***** INFORMATION PROVIDED *****
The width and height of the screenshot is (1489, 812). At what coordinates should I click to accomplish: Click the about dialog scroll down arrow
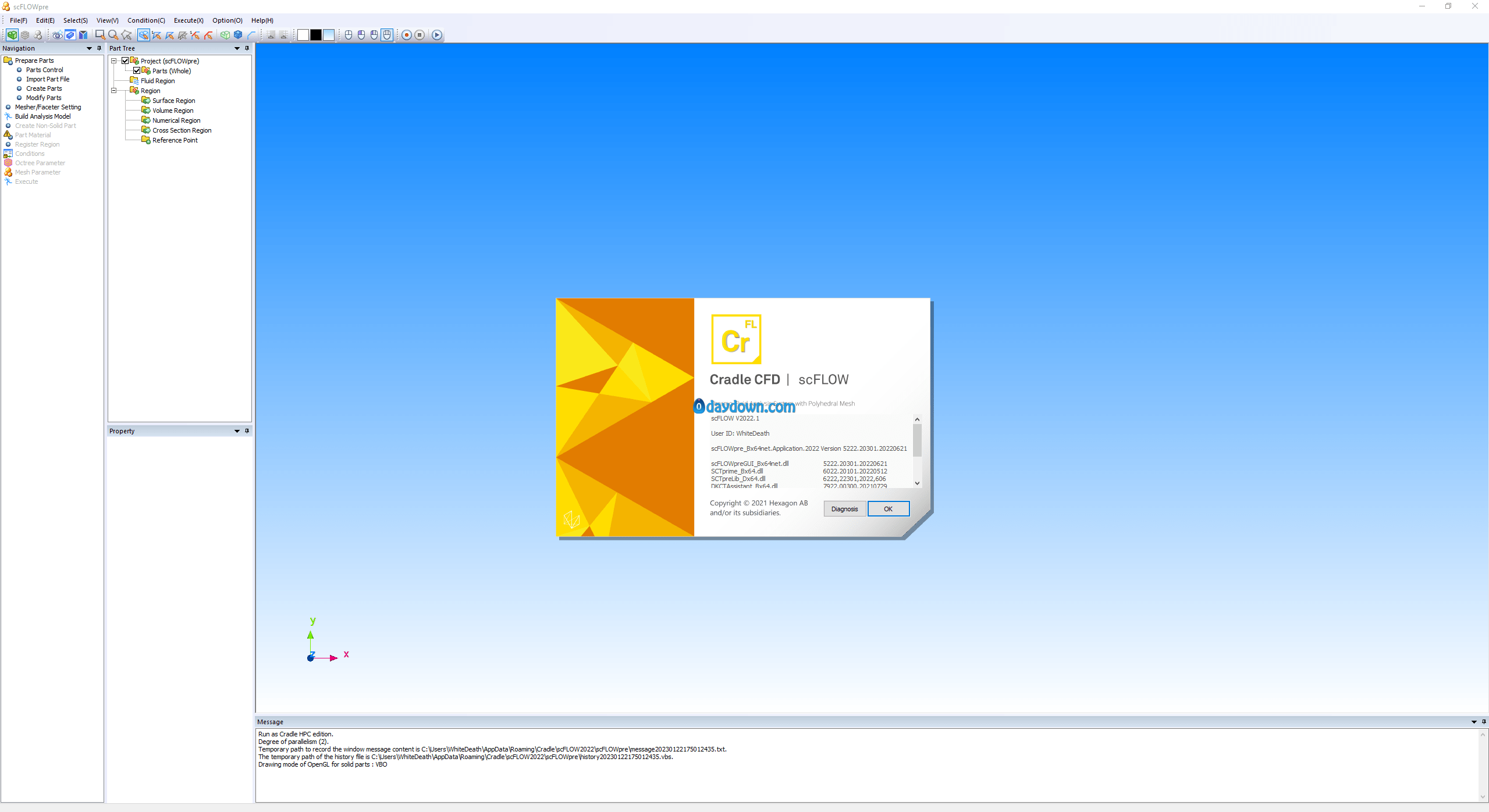(917, 483)
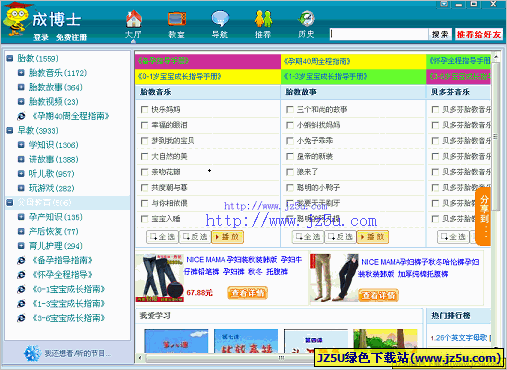
Task: Open the pink 《备孕指导手册》 banner
Action: (x=208, y=61)
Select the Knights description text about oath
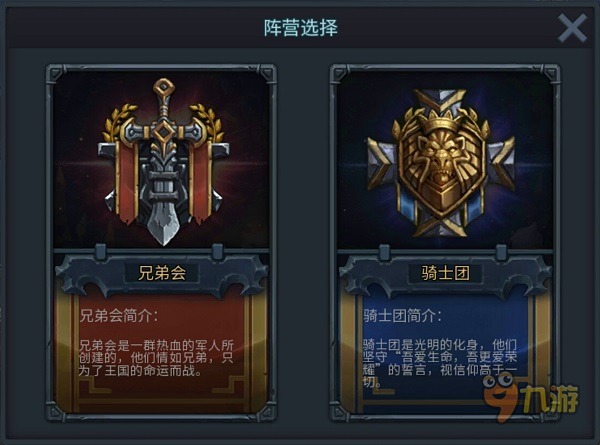Image resolution: width=600 pixels, height=445 pixels. point(440,363)
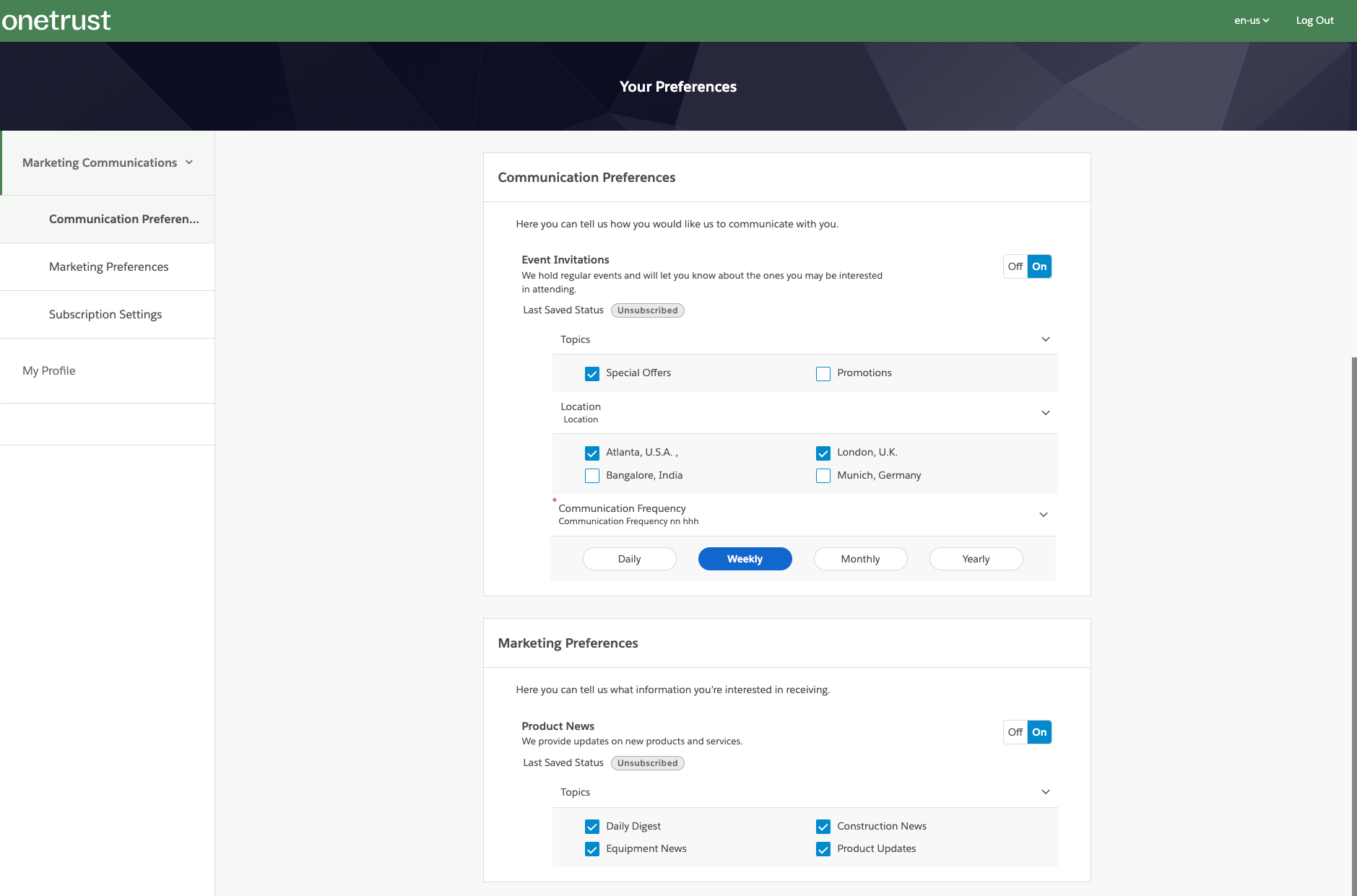Click the onetrust logo
Viewport: 1357px width, 896px height.
(56, 19)
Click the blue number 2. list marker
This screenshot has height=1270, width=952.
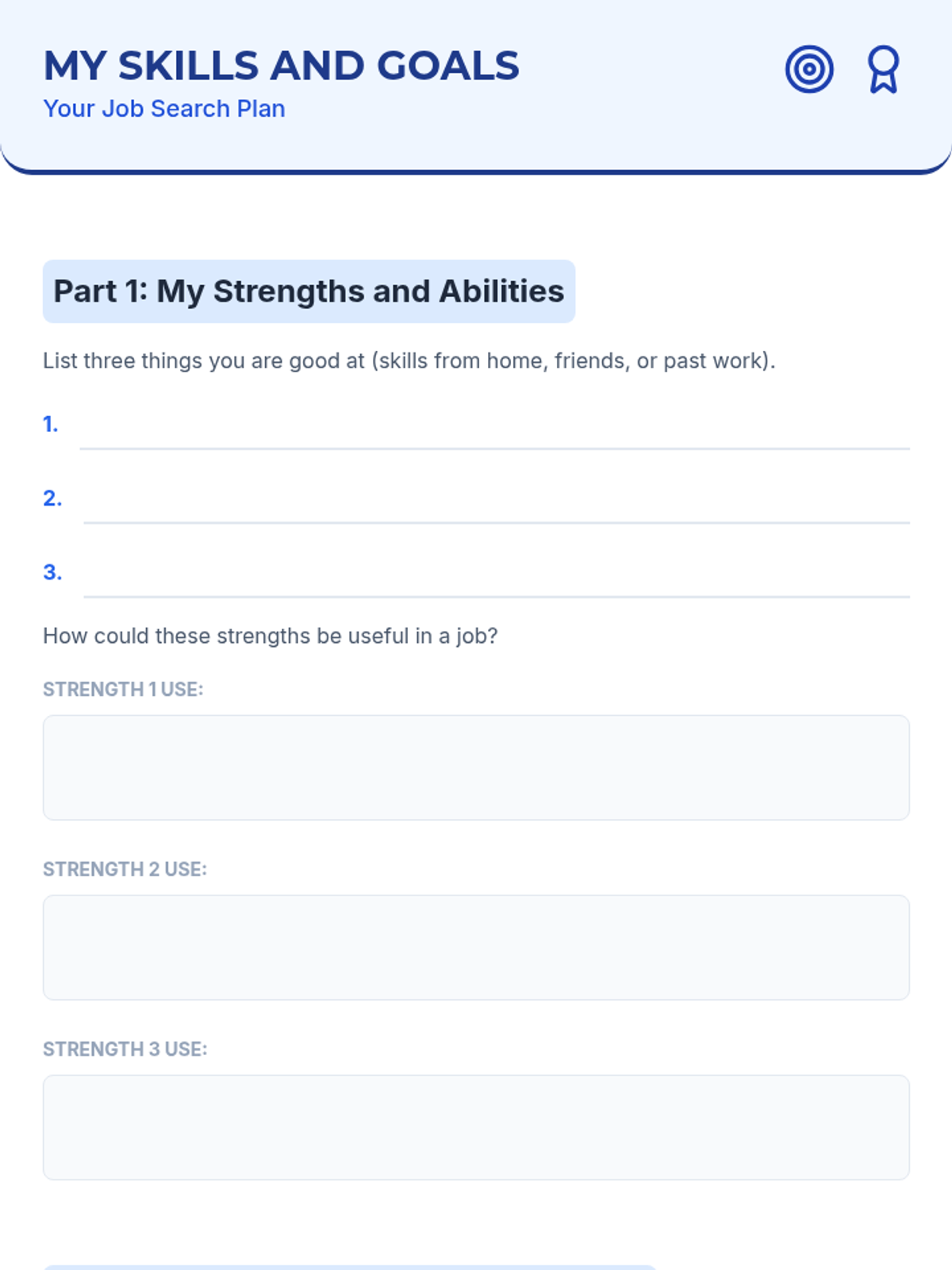52,498
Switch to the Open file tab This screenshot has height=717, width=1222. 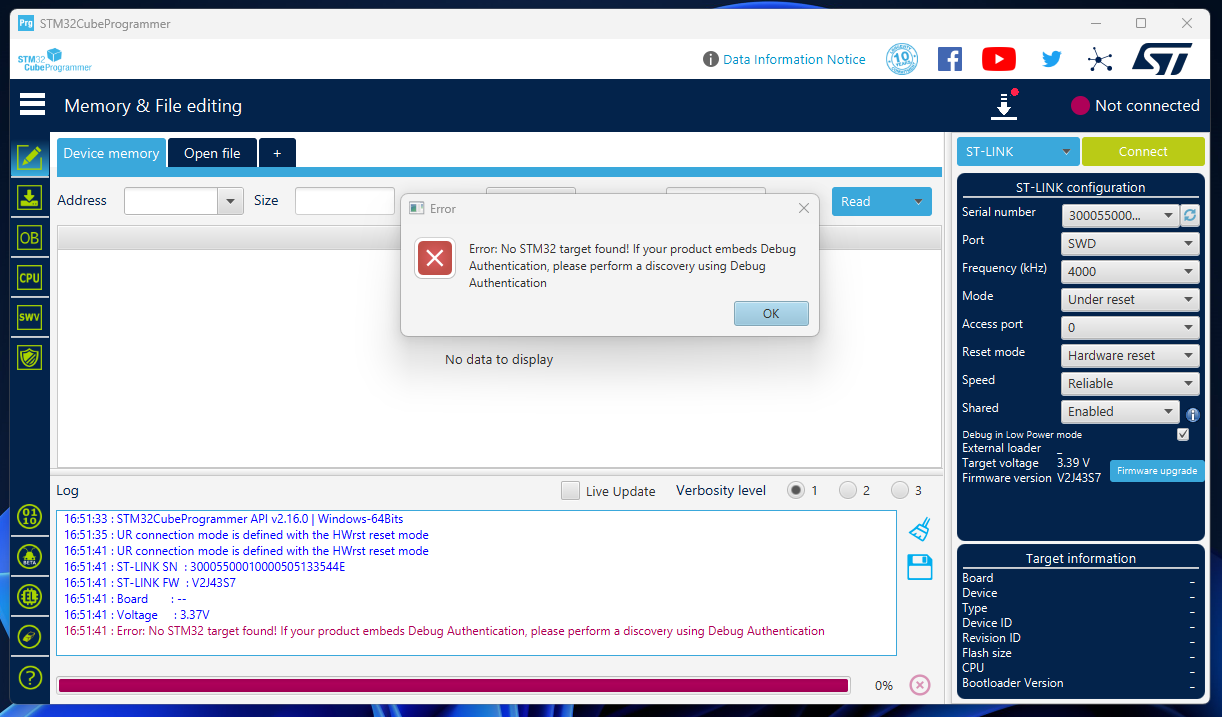click(x=212, y=152)
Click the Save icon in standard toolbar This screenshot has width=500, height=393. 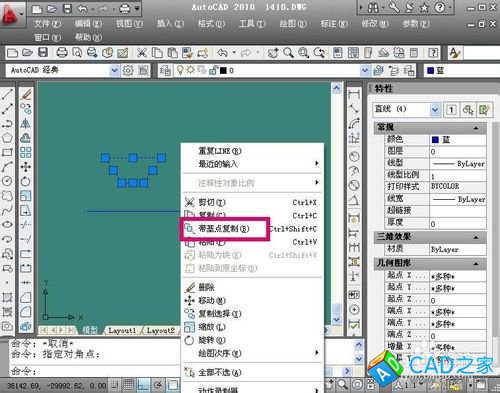pyautogui.click(x=43, y=53)
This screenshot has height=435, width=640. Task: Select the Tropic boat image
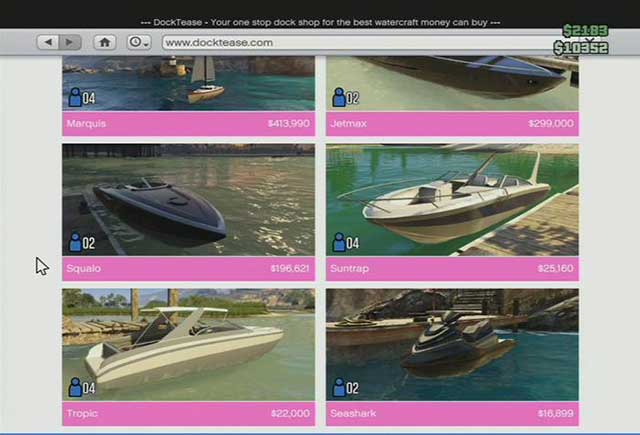click(x=188, y=345)
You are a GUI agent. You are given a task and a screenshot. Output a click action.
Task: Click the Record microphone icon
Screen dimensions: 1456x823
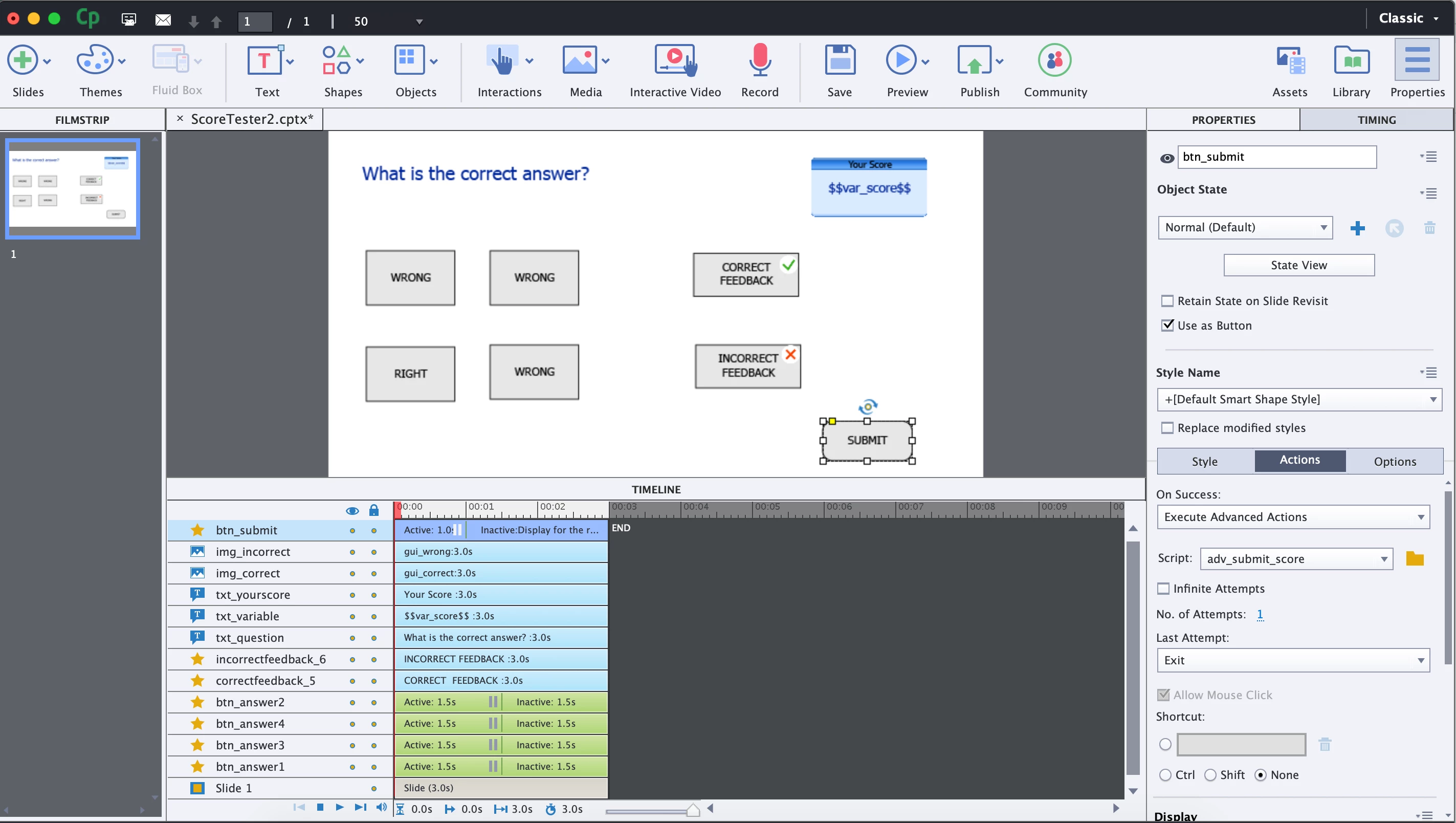pos(760,60)
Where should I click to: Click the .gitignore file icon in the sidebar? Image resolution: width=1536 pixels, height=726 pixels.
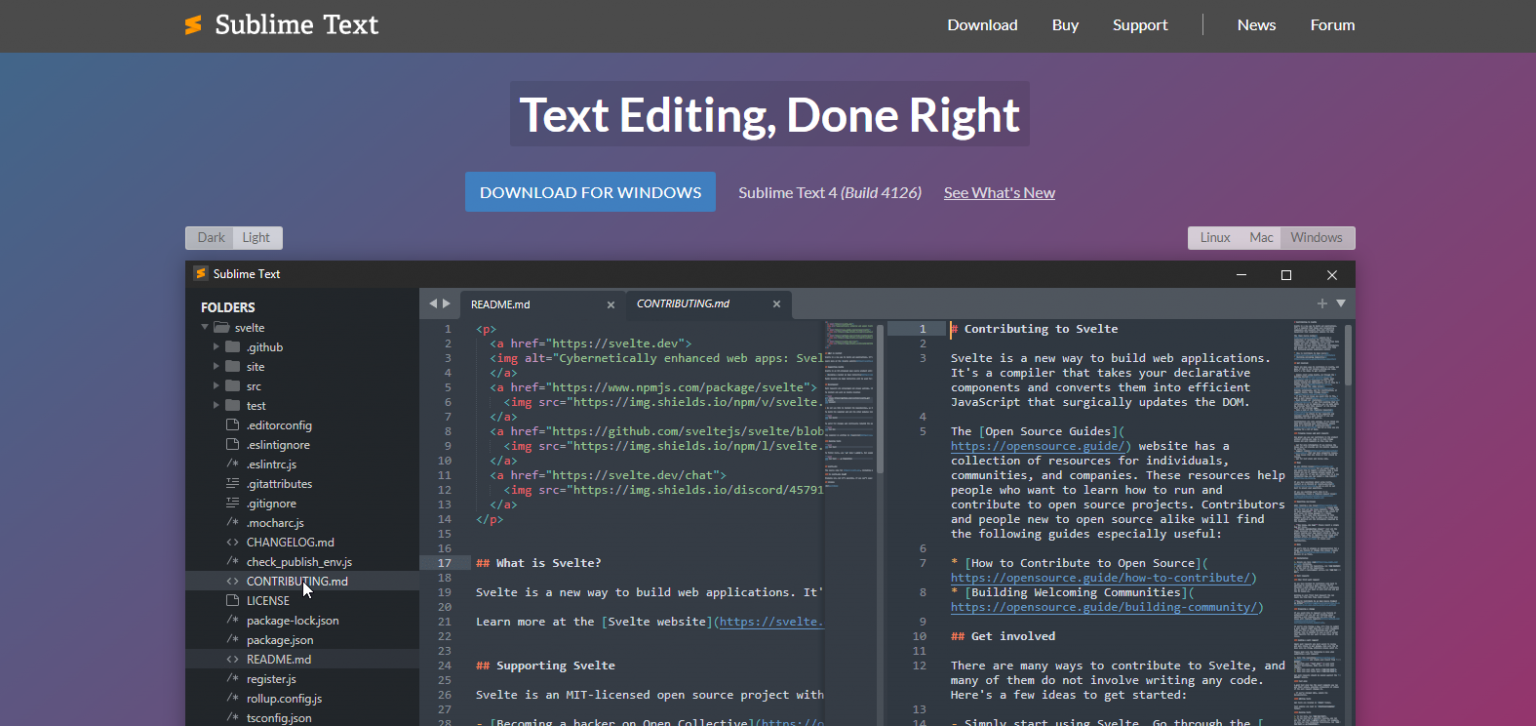[232, 503]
*****
| WHAT IS BEING ASKED |
Convert the data from the line containing "This screenshot has height=435, width=640." through the line containing "pos(760,60)" into a two-column CSV with columns instruction and coordinates, one row per entry, quoting each field and replacing line breaks with spaces. Omit the pictures.

| CORRECT RESULT |
instruction,coordinates
"This screenshot has height=435, width=640. Task: Select the Tropic boat image","click(x=188, y=345)"
"You are a GUI agent. You are given a task and a screenshot. Output a click action. Task: Click the Record microphone icon Screen dimensions: 1456x823","pos(760,60)"